Experts say the demands being put on the Los Angeles and Long Beach ports today will spread to harbors nationwide in the future, and that the appeal of cheap goods from Asia will be diluted by the high costs of cleaning up the nation’s ports.

“It’s happening first here because these are the first two ports to really push their capacity and reach this size,” moving about three times as many cargo containers as the No. 3 port, New York/New Jersey, said economist John Husing. “That’s a short-term economic and competitive disadvantage, but other ports will be under the same pressure to do what is being done here.”

That’s certainly the goal of the National Resources Defense Council, which is part of a coalition of community activists, labor and environmental groups that wield considerable influence with the nation’s busiest seaport complex.

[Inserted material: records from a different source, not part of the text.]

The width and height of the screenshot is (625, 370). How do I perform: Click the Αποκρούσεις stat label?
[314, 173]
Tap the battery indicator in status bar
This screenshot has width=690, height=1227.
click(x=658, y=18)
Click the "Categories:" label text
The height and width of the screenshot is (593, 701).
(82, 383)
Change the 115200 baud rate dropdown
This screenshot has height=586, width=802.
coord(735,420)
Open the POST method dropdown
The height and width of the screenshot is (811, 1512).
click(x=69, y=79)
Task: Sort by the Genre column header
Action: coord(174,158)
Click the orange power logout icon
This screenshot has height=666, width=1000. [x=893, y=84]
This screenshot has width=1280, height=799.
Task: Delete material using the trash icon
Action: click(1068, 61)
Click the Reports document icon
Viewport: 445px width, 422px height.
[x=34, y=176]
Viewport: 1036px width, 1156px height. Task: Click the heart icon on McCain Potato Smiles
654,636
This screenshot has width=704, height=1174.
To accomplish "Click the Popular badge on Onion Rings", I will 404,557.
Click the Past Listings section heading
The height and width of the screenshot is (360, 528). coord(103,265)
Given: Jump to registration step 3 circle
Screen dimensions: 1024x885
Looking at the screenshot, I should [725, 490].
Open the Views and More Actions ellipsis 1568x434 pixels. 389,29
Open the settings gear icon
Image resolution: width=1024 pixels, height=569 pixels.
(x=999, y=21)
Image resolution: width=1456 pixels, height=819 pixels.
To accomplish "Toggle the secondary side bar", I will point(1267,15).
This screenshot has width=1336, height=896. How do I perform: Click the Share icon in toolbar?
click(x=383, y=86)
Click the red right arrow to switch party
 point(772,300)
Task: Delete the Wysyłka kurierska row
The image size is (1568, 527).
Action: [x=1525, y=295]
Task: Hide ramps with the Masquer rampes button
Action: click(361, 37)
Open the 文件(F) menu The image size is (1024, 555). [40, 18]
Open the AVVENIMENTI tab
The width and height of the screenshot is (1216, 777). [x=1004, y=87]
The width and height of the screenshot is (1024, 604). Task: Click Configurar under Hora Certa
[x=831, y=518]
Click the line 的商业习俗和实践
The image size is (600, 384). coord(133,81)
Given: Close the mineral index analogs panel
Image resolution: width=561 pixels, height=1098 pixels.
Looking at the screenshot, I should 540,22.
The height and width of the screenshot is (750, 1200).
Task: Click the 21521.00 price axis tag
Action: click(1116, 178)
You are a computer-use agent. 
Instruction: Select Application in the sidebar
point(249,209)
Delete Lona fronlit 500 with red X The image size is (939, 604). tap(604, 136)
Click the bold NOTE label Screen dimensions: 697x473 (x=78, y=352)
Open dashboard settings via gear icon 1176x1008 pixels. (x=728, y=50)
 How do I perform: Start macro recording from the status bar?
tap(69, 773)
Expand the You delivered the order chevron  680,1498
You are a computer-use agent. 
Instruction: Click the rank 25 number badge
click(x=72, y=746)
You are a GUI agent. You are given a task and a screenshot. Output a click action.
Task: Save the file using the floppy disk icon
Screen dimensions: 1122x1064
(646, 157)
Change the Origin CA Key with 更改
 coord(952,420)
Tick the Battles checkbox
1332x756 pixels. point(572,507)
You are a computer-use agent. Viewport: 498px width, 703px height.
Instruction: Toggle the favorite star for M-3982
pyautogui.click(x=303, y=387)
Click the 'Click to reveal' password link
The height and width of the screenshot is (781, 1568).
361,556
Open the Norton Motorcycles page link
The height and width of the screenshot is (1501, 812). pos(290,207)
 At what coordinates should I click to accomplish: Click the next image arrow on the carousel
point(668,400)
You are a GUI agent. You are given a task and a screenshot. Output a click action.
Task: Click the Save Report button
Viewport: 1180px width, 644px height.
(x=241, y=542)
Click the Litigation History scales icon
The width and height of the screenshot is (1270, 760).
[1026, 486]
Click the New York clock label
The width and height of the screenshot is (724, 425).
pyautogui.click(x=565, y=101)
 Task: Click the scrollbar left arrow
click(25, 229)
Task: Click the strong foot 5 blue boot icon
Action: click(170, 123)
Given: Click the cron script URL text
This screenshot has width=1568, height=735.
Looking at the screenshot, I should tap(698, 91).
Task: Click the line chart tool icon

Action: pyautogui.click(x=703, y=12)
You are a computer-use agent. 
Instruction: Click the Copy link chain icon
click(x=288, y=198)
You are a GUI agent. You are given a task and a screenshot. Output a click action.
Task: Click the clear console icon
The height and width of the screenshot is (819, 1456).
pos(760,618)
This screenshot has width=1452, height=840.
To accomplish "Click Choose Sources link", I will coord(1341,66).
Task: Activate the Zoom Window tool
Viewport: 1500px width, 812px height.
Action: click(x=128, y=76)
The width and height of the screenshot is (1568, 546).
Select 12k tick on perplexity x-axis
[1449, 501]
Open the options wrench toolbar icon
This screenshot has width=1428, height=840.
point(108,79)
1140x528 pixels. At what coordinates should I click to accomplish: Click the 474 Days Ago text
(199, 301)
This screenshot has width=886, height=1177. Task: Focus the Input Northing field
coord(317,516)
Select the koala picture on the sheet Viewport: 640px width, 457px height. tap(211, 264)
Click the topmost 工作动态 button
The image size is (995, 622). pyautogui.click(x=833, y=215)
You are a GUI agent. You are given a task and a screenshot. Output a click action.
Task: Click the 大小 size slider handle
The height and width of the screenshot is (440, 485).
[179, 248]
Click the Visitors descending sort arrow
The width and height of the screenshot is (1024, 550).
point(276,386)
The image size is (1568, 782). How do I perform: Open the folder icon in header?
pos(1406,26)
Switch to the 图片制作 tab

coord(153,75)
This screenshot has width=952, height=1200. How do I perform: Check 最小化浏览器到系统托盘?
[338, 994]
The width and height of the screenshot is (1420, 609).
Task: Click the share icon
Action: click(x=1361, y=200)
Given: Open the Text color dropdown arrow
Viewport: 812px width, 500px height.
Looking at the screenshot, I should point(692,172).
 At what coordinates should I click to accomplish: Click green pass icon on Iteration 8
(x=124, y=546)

“We’re sensitive to the argument that if we beat up on Los Angeles and Long Beach too much that businesses and their cargo will go someplace else where they are less insistent about environmental protections,” said David Pettit, senior attorney and director of the council’s Southern California Clean Air Program. He said the organization had visited communities near the New York/New Jersey harbor complex and was in contact with communities near ports including Oakland, Houston and Charleston, S.C.

“We don’t want there to be a ‘someplace else,’ ” Pettit said.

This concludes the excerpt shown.